Tuesday, April 22, 2014

By Jake Zadik, a former communications intern with The Ocean Foundation who is now studying in Cuba.

http://www.oceanfdn.org/blog/?p=2152

So, you ask, what is a thermoregulating ectotherm? The word “ectotherm” refers to animals that generally have a body temperature comparable to their surrounding environment. They cannot internally regulate their body temperature. People often refer to them as “cold-blooded”, but this term tends to misdirect people more often than not. Ectotherms include reptiles, amphibians, and fish. These animals tend to thrive in warmer environments. Sustained energy output of a warm-blooded (mammal) and a cold-blooded (reptile) animal as a function of core temperature.

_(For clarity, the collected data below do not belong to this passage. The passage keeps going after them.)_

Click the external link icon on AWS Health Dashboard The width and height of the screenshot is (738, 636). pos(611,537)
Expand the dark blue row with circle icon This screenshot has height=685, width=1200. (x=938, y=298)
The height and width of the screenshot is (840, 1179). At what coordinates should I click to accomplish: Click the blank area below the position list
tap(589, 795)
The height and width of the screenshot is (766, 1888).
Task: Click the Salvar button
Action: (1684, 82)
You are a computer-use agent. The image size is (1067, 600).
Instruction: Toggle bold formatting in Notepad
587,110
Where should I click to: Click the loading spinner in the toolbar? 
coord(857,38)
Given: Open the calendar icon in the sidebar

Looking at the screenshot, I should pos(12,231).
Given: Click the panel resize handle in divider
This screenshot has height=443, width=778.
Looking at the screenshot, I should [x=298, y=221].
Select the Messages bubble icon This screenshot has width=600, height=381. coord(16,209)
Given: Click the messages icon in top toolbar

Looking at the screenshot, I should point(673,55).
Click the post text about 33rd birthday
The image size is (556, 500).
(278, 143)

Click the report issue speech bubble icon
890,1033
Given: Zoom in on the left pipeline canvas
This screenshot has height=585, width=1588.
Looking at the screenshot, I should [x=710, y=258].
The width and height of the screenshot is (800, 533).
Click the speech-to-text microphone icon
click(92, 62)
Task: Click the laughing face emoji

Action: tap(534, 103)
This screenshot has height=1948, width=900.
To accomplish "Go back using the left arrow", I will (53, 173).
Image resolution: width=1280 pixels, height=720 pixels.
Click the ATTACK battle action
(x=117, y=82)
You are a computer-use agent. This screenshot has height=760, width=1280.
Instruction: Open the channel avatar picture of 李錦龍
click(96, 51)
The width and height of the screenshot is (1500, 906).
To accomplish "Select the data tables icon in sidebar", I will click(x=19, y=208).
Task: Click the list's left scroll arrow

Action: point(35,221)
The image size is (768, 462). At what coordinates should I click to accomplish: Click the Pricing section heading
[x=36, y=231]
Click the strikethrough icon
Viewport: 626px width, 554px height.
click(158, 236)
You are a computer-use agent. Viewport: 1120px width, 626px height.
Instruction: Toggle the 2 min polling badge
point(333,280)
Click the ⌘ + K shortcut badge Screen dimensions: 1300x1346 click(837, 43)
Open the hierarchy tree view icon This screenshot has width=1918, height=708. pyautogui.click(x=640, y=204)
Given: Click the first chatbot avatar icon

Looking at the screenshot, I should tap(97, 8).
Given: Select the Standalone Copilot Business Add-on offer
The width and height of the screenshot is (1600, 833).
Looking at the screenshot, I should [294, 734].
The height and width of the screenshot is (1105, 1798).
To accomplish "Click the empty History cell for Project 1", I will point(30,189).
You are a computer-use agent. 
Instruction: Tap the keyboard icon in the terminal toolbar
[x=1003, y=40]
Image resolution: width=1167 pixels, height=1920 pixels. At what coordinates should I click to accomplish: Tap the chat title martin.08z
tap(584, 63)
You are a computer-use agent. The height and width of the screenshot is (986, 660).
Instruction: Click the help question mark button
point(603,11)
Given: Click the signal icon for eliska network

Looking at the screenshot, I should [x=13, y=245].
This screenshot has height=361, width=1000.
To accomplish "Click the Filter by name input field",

"Thermoregulating," refers to the ability of animals to maintain their internal temperature, with little regard to the temperature. When it is cold outside, these organisms have the ability to stay warm. When it is hot outside, these animals have the ability to cool themselves down and not overheat. These are the “endotherms,” such as birds and mammals. Endotherms have the ability to maintain a constant body temperature and are also referred to as homeotherms.

So, at this point you may realize that the title of this blog is actually a contradiction—an organism that cannot regulate its body temperature but actually has the ability to actively regulate its body temperature? Yes, and it is a very special creature indeed.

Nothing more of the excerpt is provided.